Talvez não tenha percebido ele que, em defendendo o Tribunal, sem atinar sobre a opinião pública , acabou colocando ainda mais em dúvida a credibilidade do Supremo.

Posto que o ministro Toffoli não pode, de forma nenhuma, ser o relator do processo do Banco Master, haja vista seu comprometimento com a pessoa de Daniel Vorcaro e sua família.

E por que isso tudo aconteceu? Porque o ser humano não tem limites quando se trata de seu próprio prazer e interesse.

Artimanhas financeiras sempre existiram e existirão, não só aqui, mas em todos os países do mundo. Isto é, a oportunidade se apresenta, ou é criada pelas mentes mais competentes, tal como no caso da Odebrecht. Assim, cabe ao ser humano a consciência do que é criminoso e dominar seu ímpeto.

Temos vivido longo tempo onde a corrupção campeia e temos uma legislação permissiva que raramente pune, de forma exemplar, aqueles que são corruptos. Muitas vezes já se disse que a corrupção existe porque existe o
corruptor.

Não punindo quem merece, paira uma sensação de impunidade que assola o mundo político de Brasília. As emendas parlamentares, as inversões e prioridade para que o orçamento não contemple os necessitados que precisam e nada podem fazer, para contemplar os que não necessitam e tudo podem fazer para si próprios.

Desta forma, a facilidade de beneficiar sempre os mesmos se ampliou, ampliou e assim foi caminhando até a exaustão, chegando ao Master cujo escândalo envolve o Judiciário, o Legislativo e o Executivo nacionais, em suma, o
comando total do país.

No passado, na década de 1960 – o dia não é exatamente lembrado – o diplomata brasileiro Carlos Alves de Souza Filho, que era embaixador do Brasil na França à época disse a um jornalista que “O Brasil não é um país sério”.
Não se sabe como, mas a frase foi publicada e atribuída à Charles de Gaulle … e assim passou para história como sendo o general francês o autor da afirmação.

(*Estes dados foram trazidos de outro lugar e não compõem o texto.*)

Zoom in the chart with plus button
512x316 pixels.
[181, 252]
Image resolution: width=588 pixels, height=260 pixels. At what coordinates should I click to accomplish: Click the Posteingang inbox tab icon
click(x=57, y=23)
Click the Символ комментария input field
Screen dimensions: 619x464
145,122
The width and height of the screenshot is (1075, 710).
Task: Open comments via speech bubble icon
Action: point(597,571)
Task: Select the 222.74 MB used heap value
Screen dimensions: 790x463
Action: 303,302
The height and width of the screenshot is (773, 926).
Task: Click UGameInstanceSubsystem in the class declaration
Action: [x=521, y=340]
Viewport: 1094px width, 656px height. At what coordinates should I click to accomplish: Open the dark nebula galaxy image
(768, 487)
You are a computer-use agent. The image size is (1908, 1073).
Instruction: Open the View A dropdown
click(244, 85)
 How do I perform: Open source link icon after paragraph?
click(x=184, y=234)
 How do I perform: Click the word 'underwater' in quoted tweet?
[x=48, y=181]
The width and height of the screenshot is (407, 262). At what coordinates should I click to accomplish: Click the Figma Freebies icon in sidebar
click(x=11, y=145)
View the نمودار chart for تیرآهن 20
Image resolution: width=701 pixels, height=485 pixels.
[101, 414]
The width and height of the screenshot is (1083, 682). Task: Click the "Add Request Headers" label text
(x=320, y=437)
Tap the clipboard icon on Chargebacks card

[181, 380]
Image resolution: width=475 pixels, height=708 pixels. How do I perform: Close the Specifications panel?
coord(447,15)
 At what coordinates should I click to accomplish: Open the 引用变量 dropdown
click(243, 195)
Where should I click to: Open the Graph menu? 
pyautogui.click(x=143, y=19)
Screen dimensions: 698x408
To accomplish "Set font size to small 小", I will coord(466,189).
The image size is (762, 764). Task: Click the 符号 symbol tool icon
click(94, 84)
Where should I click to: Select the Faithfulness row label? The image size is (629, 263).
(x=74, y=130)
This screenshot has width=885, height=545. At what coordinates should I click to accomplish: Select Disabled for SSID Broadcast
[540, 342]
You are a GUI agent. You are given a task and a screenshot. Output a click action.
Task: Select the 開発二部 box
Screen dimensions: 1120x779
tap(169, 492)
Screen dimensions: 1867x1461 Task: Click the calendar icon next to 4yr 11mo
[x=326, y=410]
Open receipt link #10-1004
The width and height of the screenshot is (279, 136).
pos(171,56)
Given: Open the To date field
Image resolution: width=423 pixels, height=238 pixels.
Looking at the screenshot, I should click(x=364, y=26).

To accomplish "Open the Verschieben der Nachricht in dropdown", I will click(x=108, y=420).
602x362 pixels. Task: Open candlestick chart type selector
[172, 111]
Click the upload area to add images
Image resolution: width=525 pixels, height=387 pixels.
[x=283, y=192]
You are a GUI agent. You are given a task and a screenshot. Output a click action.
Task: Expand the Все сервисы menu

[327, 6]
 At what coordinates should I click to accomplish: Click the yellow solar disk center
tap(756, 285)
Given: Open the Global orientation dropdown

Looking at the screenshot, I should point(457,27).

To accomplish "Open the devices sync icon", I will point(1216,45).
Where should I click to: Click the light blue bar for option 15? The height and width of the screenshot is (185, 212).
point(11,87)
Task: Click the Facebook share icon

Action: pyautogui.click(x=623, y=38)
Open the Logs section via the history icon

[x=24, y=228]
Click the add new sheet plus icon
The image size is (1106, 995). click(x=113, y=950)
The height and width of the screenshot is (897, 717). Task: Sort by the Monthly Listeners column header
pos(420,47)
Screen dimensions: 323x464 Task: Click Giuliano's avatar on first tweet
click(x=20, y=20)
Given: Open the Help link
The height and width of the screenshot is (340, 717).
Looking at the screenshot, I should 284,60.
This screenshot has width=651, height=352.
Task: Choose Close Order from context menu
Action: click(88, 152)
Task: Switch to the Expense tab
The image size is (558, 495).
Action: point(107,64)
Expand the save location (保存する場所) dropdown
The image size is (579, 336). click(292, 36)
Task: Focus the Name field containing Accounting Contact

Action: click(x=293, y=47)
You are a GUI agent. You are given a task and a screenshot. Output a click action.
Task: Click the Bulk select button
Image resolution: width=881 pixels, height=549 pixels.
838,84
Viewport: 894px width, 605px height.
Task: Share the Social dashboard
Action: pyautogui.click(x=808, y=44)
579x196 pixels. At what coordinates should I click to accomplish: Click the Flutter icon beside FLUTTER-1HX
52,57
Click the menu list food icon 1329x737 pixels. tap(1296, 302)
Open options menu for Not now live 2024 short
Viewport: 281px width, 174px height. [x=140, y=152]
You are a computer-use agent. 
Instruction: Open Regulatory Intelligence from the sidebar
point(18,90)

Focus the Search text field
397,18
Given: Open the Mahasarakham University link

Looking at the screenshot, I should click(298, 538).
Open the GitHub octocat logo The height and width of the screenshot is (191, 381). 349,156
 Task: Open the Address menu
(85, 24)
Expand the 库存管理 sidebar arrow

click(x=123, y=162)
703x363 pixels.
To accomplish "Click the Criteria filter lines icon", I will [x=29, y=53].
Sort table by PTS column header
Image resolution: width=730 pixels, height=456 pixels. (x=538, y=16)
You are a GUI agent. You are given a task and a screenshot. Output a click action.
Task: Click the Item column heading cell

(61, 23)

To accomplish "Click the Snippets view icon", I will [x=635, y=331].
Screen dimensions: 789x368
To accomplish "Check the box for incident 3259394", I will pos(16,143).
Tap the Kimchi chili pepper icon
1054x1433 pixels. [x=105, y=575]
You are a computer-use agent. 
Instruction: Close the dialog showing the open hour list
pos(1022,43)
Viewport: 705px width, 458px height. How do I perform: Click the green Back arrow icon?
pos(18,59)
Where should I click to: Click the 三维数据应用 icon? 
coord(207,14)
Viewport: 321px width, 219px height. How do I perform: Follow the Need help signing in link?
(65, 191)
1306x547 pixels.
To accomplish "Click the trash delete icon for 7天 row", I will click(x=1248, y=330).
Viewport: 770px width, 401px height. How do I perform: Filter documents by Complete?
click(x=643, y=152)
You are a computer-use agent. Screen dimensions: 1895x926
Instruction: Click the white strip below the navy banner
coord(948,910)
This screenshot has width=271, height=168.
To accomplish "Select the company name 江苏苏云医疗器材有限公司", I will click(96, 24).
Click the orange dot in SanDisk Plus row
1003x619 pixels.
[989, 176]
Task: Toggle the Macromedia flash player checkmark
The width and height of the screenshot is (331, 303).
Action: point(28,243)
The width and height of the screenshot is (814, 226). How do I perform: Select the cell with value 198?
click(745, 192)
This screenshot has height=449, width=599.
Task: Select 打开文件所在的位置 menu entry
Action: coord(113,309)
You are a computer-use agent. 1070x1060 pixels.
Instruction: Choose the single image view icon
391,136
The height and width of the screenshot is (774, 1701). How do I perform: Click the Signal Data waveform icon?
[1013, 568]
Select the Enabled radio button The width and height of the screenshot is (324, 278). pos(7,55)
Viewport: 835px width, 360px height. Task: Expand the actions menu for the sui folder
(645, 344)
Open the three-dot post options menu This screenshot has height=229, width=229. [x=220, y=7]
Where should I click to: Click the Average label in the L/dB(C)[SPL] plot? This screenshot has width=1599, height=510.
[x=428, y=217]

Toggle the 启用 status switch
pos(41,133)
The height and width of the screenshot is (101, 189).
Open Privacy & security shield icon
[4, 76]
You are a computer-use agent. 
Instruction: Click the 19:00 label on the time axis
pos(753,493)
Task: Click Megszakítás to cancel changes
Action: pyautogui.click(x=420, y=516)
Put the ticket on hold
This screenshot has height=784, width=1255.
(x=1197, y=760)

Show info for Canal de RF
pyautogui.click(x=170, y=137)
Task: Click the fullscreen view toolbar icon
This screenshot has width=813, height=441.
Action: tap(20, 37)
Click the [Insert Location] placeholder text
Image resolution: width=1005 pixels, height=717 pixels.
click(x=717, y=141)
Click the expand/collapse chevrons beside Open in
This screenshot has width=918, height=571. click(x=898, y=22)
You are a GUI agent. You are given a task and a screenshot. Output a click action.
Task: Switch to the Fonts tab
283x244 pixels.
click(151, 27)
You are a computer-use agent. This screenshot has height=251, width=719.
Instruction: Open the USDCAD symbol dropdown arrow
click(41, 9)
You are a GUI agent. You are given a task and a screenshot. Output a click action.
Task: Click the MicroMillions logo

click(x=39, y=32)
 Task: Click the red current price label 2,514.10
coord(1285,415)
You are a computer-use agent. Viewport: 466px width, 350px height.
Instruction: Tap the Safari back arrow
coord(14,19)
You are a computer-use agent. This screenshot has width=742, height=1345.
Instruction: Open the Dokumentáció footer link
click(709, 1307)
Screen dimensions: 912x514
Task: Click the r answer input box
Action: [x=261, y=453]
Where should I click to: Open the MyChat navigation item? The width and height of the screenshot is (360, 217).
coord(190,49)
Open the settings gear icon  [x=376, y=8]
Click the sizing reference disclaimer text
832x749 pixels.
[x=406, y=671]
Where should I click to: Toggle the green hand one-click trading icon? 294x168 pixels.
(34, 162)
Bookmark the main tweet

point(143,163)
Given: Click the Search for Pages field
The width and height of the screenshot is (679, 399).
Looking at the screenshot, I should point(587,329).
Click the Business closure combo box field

Nosso descrédito, que deveria ser trocado pela ética, embora tenha, às duras penas, vez ou outra, nos apresentando ao mundo como um país sério, nunca se pôde bater o martelo sobre isso.

Contudo, agora com este caso e seu desdobramento (até Lewandowski está envolvido) confirma que não somos sérios mesmo, desde 1960, isto é, quase 70 anos depois continuamos sendo um país de brincadeira.

E dentre as brincadeiras, aquela do “bobinho” na roda dos jogadores de futebol, o povo tem sido o bobo que a cada quatro anos acredita que os políticos brasileiros se tornaram mais sérios.

É lugar comum dizer que se fosse uma pessoa do povo, a suspeita de uma roubalheira desse tamanho seria suficiente para um julgamento, mas é bom deixar registrado para mostrar que tudo está como antes no jardim de Abrantes, no Brasil, onde os poderosos ditam as ordens e se favorecem mutuamente.

Vamos aguardar que a ética, o bom senso, prevaleçam e o STF seja de fato nosso guardião da lei. E da justiça. Porque se o Supremo também conduzir este caso desrespeitando a legalidade, ou encontrar um jeitinho brasileiro e
reinterpretar a lei, estaremos totalmente desamparados.

E aí sim, realmente, quem pode nos ajudar?

Sérgio Motti Trombelli é professor universitário e palestrante kardecista cristão.